Tanto per fare due esempi degli enormi progressi ottenuti nell’ambito dell’apprendimento automatico, possiamo pensare al “riconoscimento di immagini” e a “quello del parlato”, due compiti che fino a qualche anno fa sembravano di difficilissimo approccio e che oggi forniscono performance di valore analogo alle capacità umane.

Per quanto riguarda l’autonomia si può analogamente pensare alle automobili autonome (self-driving cars) ormai una realtà in via di inserimento nel mercato commerciale (una volta superate le barriere normative, culturali ed economiche).

Non stiamo parlando della sostituzione tout court dell’intelligenza umana con quella artificiale, tema su cui pure si inizia a discutere, ma che se mai diverrà un’ipotesi reale riguarderà altre generazioni più avanti nel tempo. Si tratta della potenza stravolgente di strumenti che non potremo controllare nella loro drammatica capacità distruttiva.

Siamo verosimilmente davanti ad un baratro analogo a quello che presentò all’umanità, nei bombardamenti di Hiroshima e Nagasaki, la fissione nucleare, espresso in termini di morte, distruzione e devastazione futura. La differenza sostanziale, interpretando gli estensori di questo appello, sarebbe nella aggiuntiva incapacità di mettere fine alla produzione e quindi diffusione di questo nuovo genere di armi, una volta maturate e rese accessibili queste tecnologie.

Non possiamo permetterci di vedere queste nuove tecnologie all’opera prima di metterle al bando: non possiamo attendere una Hiroshima o Nagasaki nella versione “armi intelligenti”. Questo sembrano dirci gli scienziati delle società sviluppanti questi sistemi: non è pensabile un superamento del limite. Non sarà più possibile tornare indietro una volta aperto “il vaso di Pandora”.


L'indifferenza di istituzioni e media internazionali

L’incapacità dei media e delle istituzioni mondiali di dare il giusto peso a questo appello (l’ONU ha rinviato l’incontro su questo tema a causa del mancato pagamento di alcune quote da parte dei suoi partner) raccontano di un’umanità distratta sulle questioni che dalle nuove frontiere della conoscenza, scienza e tecnologia si trovano ad affrontare. Dell’incapacità di integrare in uno sviluppo equilibrato, compatibile, sostenibile e governato, alcuni più delicati avanzamenti conoscitivi e le loro potenziali ricadute.

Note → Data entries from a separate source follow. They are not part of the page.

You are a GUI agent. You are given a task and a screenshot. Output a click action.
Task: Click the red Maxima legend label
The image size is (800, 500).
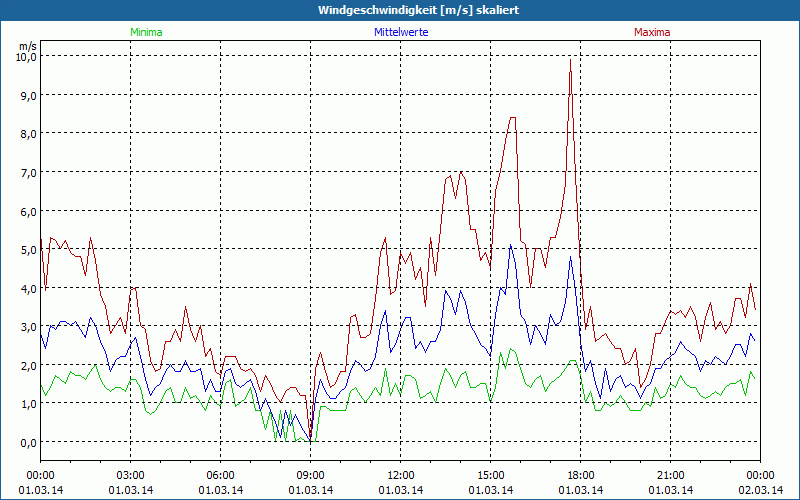pos(652,32)
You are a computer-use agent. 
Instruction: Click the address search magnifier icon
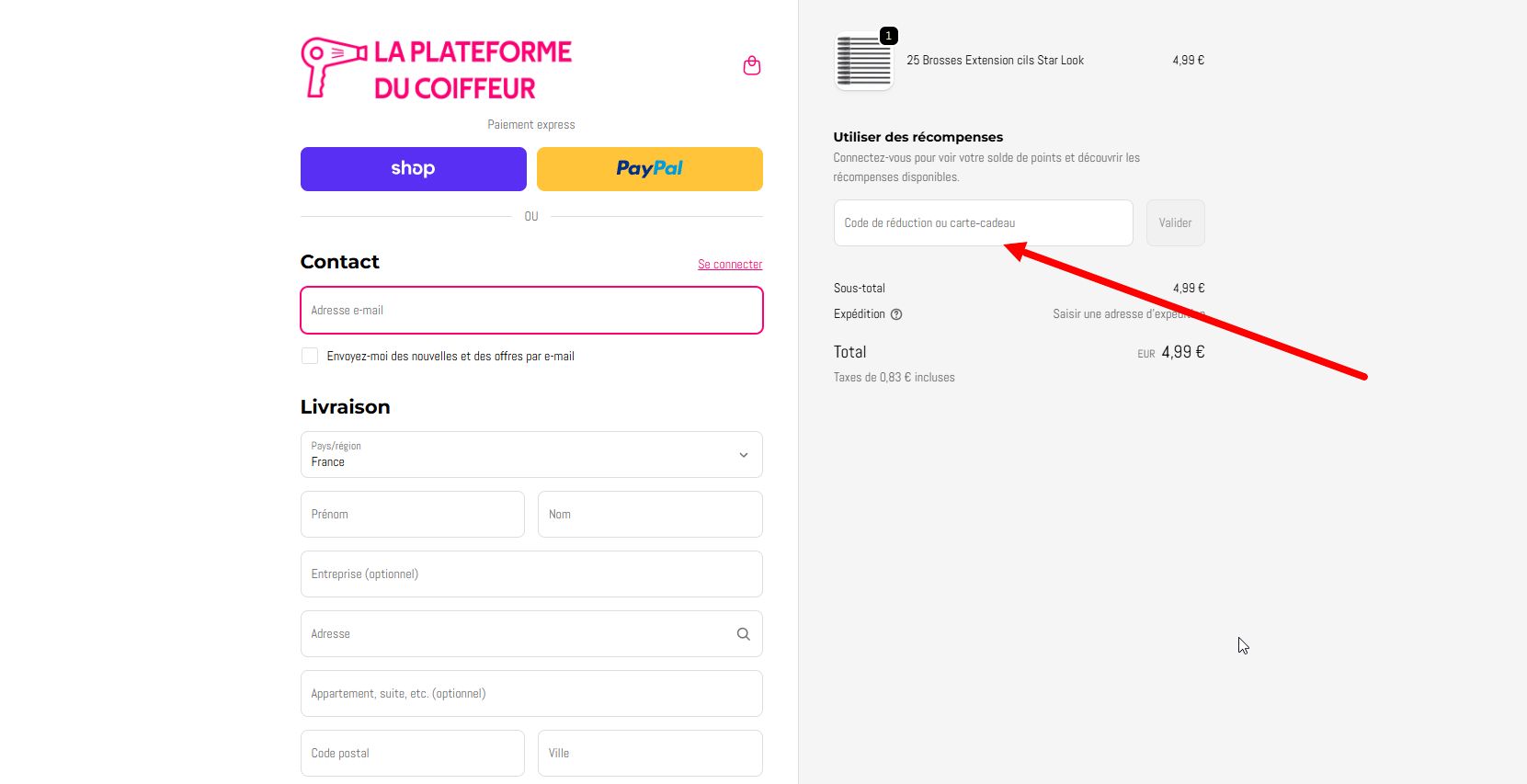743,634
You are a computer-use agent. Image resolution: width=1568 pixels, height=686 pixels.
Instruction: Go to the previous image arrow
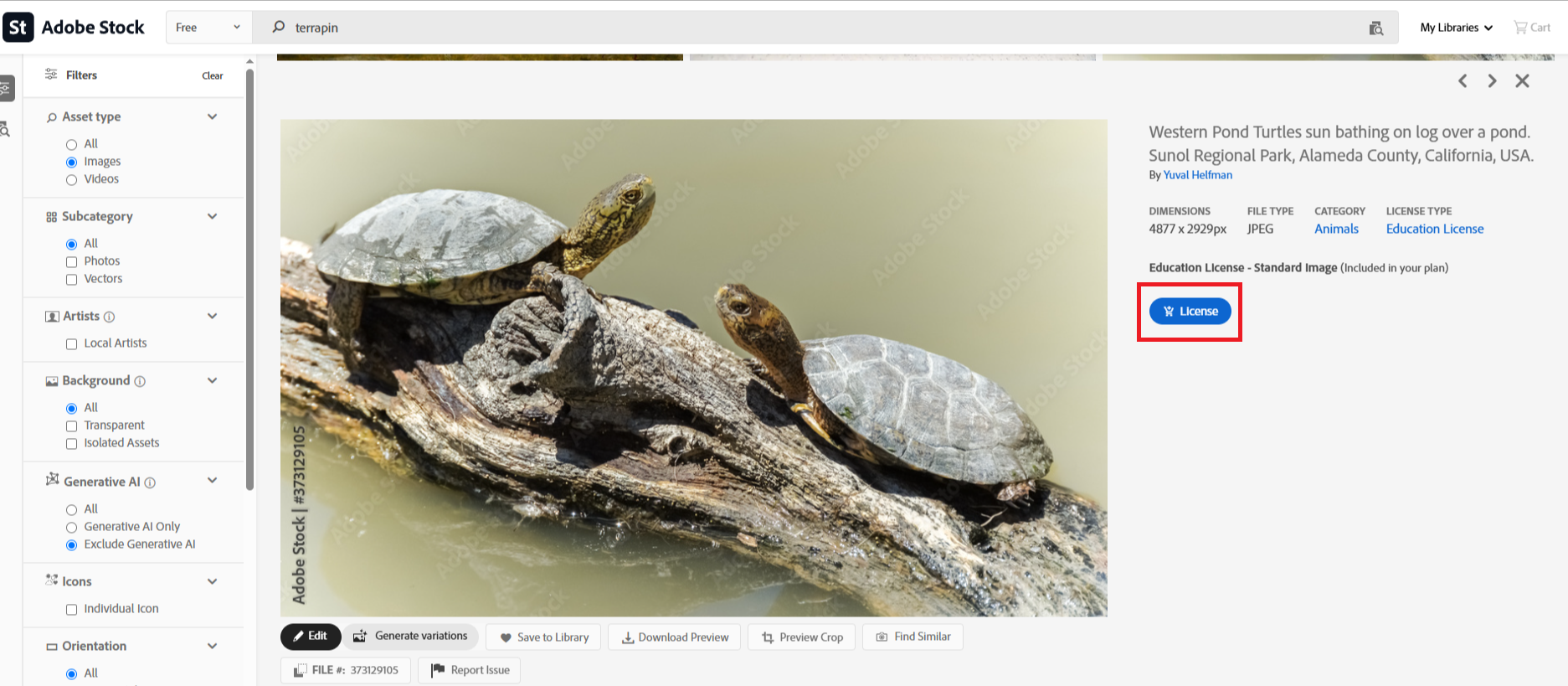point(1463,81)
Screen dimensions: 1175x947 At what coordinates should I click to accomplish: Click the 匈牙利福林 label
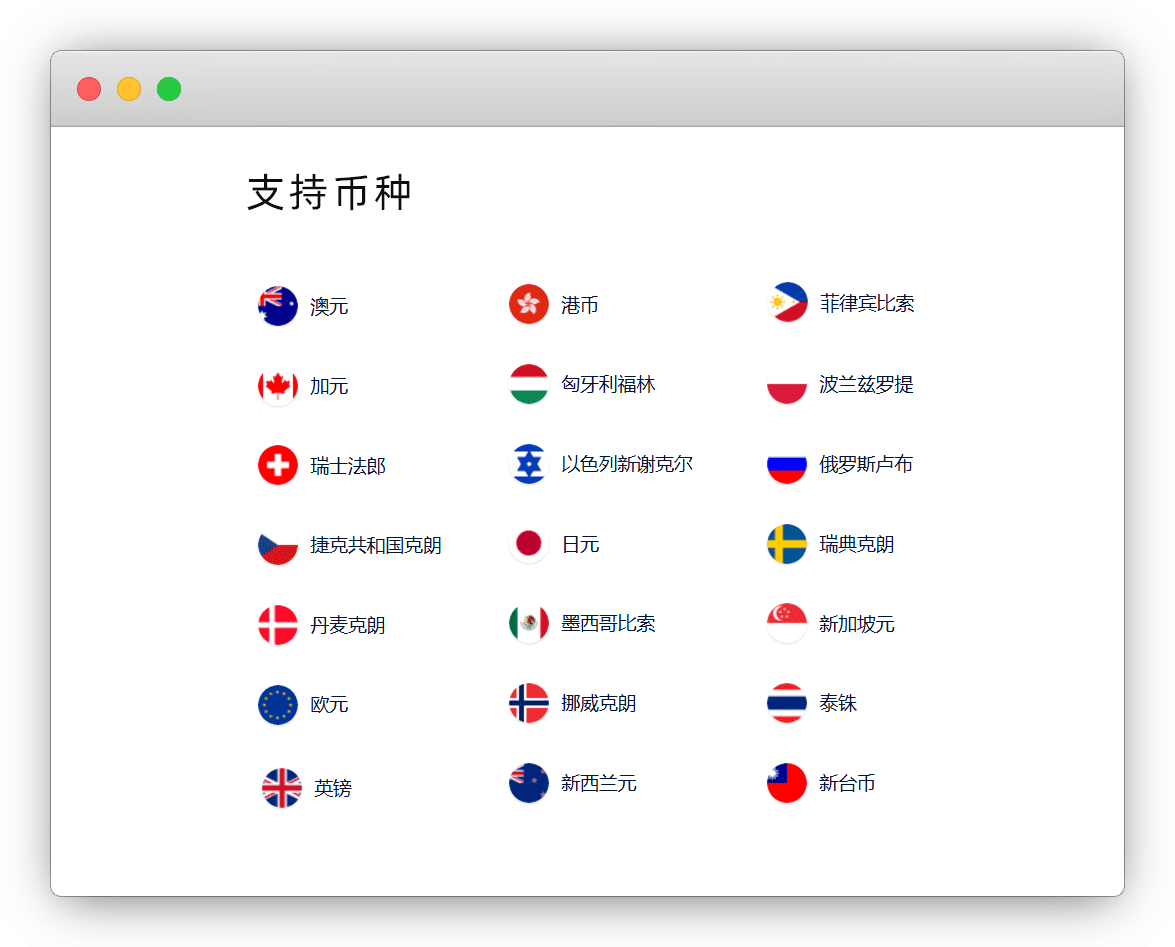(608, 385)
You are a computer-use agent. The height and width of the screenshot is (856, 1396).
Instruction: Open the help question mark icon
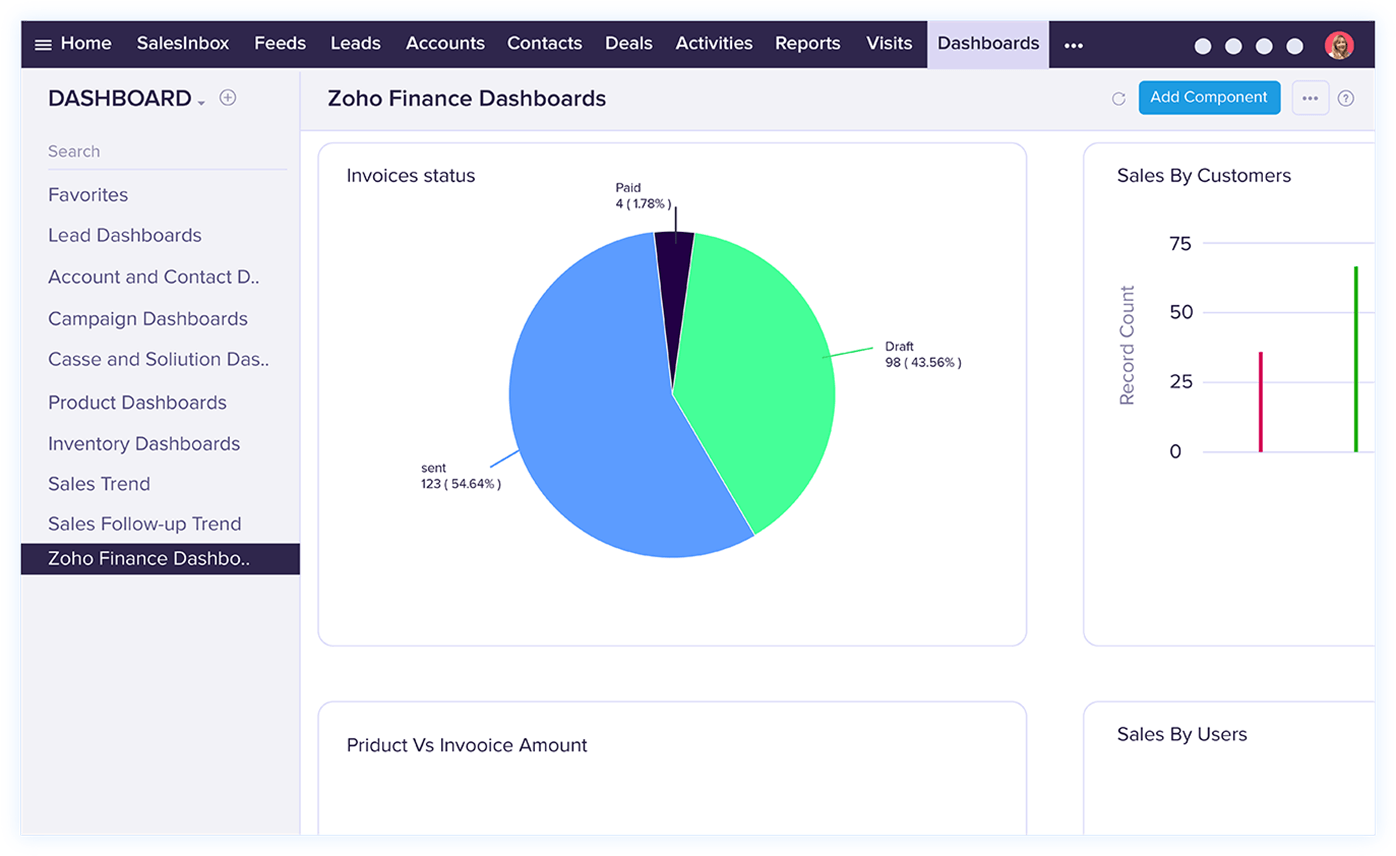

Raccontano infine di un mondo dominato dal paradigma della comunicazione e allo stesso tempo orfano di un ordine nel comunicare. Incapace di recuperare quei criteri di priorità e oggettività che unici possono organizzare il disordine dello spazio internazionale, pervasivamente crescente. In cui la conquista della comunicazione orizzontale non può soverchiare il valore delle fonti, confondere il senso dell’oggettività e fondatezza con quello della soggettività e opinabilità. Il rischio è di confondere giudizi mossi da sensazionalismo, moda e consenso emotivo, con quelli fondati razionalmente e scientificamente (la “questione vaccini” in Italia ne è un esempio lampante).

L’effetto gravissimo di risulta è l’influenza che questo modello sta avendo sulla stessa comunicazione canonica e sulle modalità con cui si rapporta con l’“altra” comunicazione. Un sistema comunicativo che funziona male mette a repentaglio il cuore dei processi democratici di una comunità e le conseguenti salvaguardie che ne derivano. L’incredibile sottovalutazione da parte dei media della lettera aperta, sottoscritta delle aziende produttrici di tecnologie intelligenti, sembra avvertirci di quanto siano a rischio oggi proprio quei fondamentali processi.